> WORK INSTRUCTIONS
Convert the entries below into a JSON list of strings, one string per line, omitting blank lines.
------------------------------------------------------------------------
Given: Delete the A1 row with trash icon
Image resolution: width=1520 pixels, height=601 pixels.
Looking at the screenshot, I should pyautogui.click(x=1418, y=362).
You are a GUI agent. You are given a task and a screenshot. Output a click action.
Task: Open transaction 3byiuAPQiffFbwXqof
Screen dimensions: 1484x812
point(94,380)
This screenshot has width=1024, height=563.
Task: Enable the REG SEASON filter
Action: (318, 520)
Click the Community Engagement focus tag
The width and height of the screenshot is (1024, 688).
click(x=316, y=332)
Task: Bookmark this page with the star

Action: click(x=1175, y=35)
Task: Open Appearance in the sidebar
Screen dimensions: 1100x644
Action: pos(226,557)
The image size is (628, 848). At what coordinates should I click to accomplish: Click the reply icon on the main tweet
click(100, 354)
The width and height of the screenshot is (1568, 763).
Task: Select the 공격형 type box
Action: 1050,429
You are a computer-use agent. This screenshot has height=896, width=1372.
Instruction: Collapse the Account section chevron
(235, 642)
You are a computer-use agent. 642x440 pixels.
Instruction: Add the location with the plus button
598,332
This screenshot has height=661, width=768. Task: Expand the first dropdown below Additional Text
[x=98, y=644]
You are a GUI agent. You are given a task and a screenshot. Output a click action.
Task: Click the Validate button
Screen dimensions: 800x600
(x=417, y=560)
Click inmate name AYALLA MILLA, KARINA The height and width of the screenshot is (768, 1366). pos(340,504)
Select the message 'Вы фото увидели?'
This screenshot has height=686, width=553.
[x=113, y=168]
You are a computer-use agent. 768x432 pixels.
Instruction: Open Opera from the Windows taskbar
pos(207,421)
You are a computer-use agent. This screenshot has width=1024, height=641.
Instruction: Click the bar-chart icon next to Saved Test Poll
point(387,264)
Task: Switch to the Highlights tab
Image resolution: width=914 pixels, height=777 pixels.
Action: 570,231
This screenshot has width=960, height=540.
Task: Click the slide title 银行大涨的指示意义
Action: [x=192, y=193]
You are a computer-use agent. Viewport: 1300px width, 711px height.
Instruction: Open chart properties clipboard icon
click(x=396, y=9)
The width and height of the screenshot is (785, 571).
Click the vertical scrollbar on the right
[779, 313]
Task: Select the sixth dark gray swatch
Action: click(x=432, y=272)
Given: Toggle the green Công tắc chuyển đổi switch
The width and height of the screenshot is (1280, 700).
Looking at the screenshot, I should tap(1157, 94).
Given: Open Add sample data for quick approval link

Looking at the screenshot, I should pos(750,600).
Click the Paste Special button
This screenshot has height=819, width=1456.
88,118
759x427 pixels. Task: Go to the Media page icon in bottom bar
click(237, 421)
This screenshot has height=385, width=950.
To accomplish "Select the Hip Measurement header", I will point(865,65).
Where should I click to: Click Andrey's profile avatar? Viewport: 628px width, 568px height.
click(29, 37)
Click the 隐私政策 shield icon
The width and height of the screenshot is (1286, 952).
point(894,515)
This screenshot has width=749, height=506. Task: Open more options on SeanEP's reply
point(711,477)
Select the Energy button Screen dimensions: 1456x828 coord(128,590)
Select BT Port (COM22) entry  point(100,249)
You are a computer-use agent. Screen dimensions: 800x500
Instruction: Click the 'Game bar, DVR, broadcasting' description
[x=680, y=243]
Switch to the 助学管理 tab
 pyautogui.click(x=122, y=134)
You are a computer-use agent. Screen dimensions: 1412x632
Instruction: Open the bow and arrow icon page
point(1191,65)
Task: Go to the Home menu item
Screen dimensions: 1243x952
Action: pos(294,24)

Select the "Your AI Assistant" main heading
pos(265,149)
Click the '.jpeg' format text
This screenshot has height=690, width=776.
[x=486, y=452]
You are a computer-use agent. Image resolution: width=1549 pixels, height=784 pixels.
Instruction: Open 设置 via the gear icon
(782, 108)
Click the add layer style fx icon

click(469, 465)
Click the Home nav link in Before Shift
------------------------------------------------------------------------
> SOLUTION FOR THIS TASK
[
  "Given: Delete the A1 row with trash icon",
  "Image resolution: width=1520 pixels, height=601 pixels.",
  "Looking at the screenshot, I should pyautogui.click(x=1418, y=362).",
  "You are a GUI agent. You are given a task and a screenshot. Output a click action.",
  "Task: Open transaction 3byiuAPQiffFbwXqof",
  "Screen dimensions: 1484x812",
  "point(94,380)",
  "This screenshot has width=1024, height=563.",
  "Task: Enable the REG SEASON filter",
  "Action: (318, 520)",
  "Click the Community Engagement focus tag",
  "The width and height of the screenshot is (1024, 688).",
  "click(x=316, y=332)",
  "Task: Bookmark this page with the star",
  "Action: click(x=1175, y=35)",
  "Task: Open Appearance in the sidebar",
  "Screen dimensions: 1100x644",
  "Action: pos(226,557)",
  "The image size is (628, 848). At what coordinates should I click to accomplish: Click the reply icon on the main tweet",
  "click(100, 354)",
  "The width and height of the screenshot is (1568, 763).",
  "Task: Select the 공격형 type box",
  "Action: 1050,429",
  "You are a computer-use agent. This screenshot has height=896, width=1372.",
  "Instruction: Collapse the Account section chevron",
  "(235, 642)",
  "You are a computer-use agent. 642x440 pixels.",
  "Instruction: Add the location with the plus button",
  "598,332",
  "This screenshot has height=661, width=768. Task: Expand the first dropdown below Additional Text",
  "[x=98, y=644]",
  "You are a GUI agent. You are given a task and a screenshot. Output a click action.",
  "Task: Click the Validate button",
  "Screen dimensions: 800x600",
  "(x=417, y=560)",
  "Click inmate name AYALLA MILLA, KARINA The height and width of the screenshot is (768, 1366). pos(340,504)",
  "Select the message 'Вы фото увидели?'",
  "This screenshot has height=686, width=553.",
  "[x=113, y=168]",
  "You are a computer-use agent. 768x432 pixels.",
  "Instruction: Open Opera from the Windows taskbar",
  "pos(207,421)",
  "You are a computer-use agent. This screenshot has width=1024, height=641.",
  "Instruction: Click the bar-chart icon next to Saved Test Poll",
  "point(387,264)",
  "Task: Switch to the Highlights tab",
  "Image resolution: width=914 pixels, height=777 pixels.",
  "Action: 570,231",
  "This screenshot has width=960, height=540.",
  "Task: Click the slide title 银行大涨的指示意义",
  "Action: [x=192, y=193]",
  "You are a computer-use agent. Viewport: 1300px width, 711px height.",
  "Instruction: Open chart properties clipboard icon",
  "click(x=396, y=9)",
  "The width and height of the screenshot is (785, 571).",
  "Click the vertical scrollbar on the right",
  "[779, 313]",
  "Task: Select the sixth dark gray swatch",
  "Action: click(x=432, y=272)",
  "Given: Toggle the green Công tắc chuyển đổi switch",
  "The width and height of the screenshot is (1280, 700).",
  "Looking at the screenshot, I should tap(1157, 94).",
  "Given: Open Add sample data for quick approval link",
  "Looking at the screenshot, I should pos(750,600).",
  "Click the Paste Special button",
  "This screenshot has height=819, width=1456.",
  "88,118",
  "759x427 pixels. Task: Go to the Media page icon in bottom bar",
  "click(237, 421)",
  "This screenshot has height=385, width=950.",
  "To accomplish \"Select the Hip Measurement header\", I will point(865,65).",
  "Where should I click to: Click Andrey's profile avatar? Viewport: 628px width, 568px height.",
  "click(29, 37)",
  "Click the 隐私政策 shield icon",
  "The width and height of the screenshot is (1286, 952).",
  "point(894,515)",
  "This screenshot has width=749, height=506. Task: Open more options on SeanEP's reply",
  "point(711,477)",
  "Select the Energy button Screen dimensions: 1456x828 coord(128,590)",
  "Select BT Port (COM22) entry  point(100,249)",
  "You are a computer-use agent. Screen dimensions: 800x500",
  "Instruction: Click the 'Game bar, DVR, broadcasting' description",
  "[x=680, y=243]",
  "Switch to the 助学管理 tab",
  " pyautogui.click(x=122, y=134)",
  "You are a computer-use agent. Screen dimensions: 1412x632",
  "Instruction: Open the bow and arrow icon page",
  "point(1191,65)",
  "Task: Go to the Home menu item",
  "Screen dimensions: 1243x952",
  "Action: pos(294,24)",
  "Select the \"Your AI Assistant\" main heading",
  "pos(265,149)",
  "Click the '.jpeg' format text",
  "This screenshot has height=690, width=776.",
  "[x=486, y=452]",
  "You are a computer-use agent. Image resolution: width=1549 pixels, height=784 pixels.",
  "Instruction: Open 设置 via the gear icon",
  "(782, 108)",
  "Click the add layer style fx icon",
  "click(469, 465)",
  "Click the Home nav link in Before Shift"
]